Scenariuszy jest kilka i każdy z nich prawdopodobny, bo i nowy prezydent Stanów Zjednoczonych nie jest do końca przewidywalny. Co o Trumpie mówi się na wschodnim froncie? Z ukraińskimi żołnierzami rozmawiał Piotr Kaszuwara.
Co zmieni zwycięstwo Trumpa?
Trump może albo dalej pomagać Ukrainie w imię interesów Stanów Zjednoczonych, bo Kijów skutecznie osłabia największych rywali Ameryki, czyli Chiny i Rosję, ale może pójść za opinią społeczną i przestać całkowicie wspierać Ukrainę.
Prezydent Wołodymyr Zełeński ma nadzieję, że współpraca będzie owocna i liczy na dobre relacje z Waszyngtonem. Innego wyjścia przez kolejne cztery lata miał bowiem nie będzie.
Pełni obaw są żołnierze walczący na froncie.

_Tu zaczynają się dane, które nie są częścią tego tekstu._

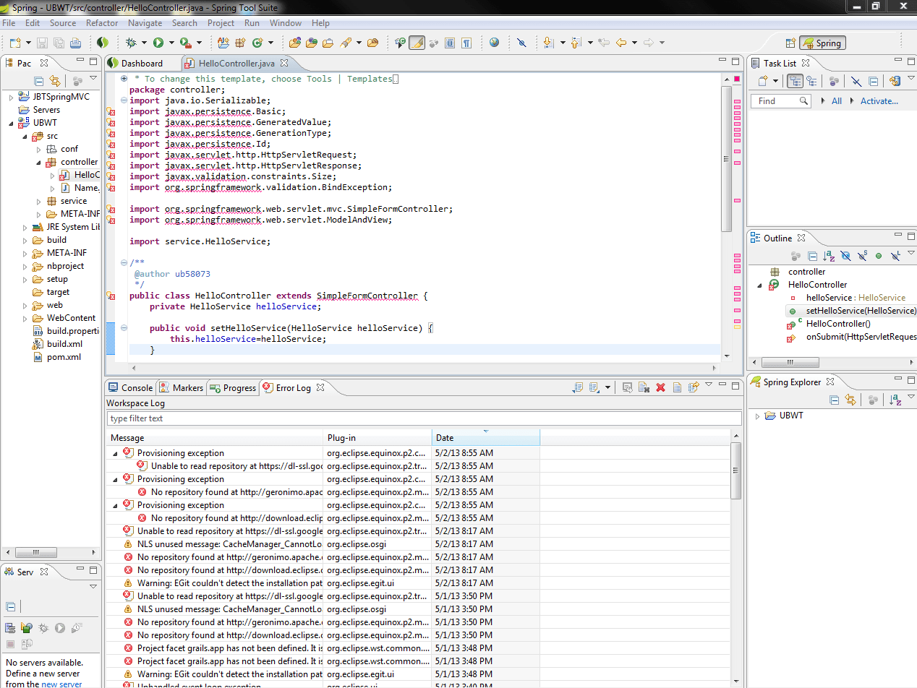
Task: Click the Error Log vertical scrollbar
Action: pos(736,470)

Liczyli, że wsparcie dla nich będzie płynąć od wczoraj niezakłóconym strumieniem, a ich poświęcenie przestanie być wykorzystywane do politycznych deali za Oceanem.
Ci, z którymi rozmawiałem mówią: „to nasz koniec”. Ukraina obawia się przede wszystkim tego, że zostanie zmuszona do przyjęcia niekorzystnych warunków zawarcia pokoju lub zawieszenia broni.
Jednak ukraińskie społeczeństwo, zmęczone już długim, trzyletnim konfliktem, jest coraz bardziej skłonne do oddania pewnych terytoriów w zamian za spokój. Jak wysoką cenę trzeba będzie zapłacić? Czas pokaże.
Jak podało wczoraj Politico, administracja urzędującego jeszcze do stycznia prezydenta USA Joe Bidena planuje wydać 6 miliardów dolarów na broń dla Ukrainy, jeszcze przed inauguracją Donalda Trumpa.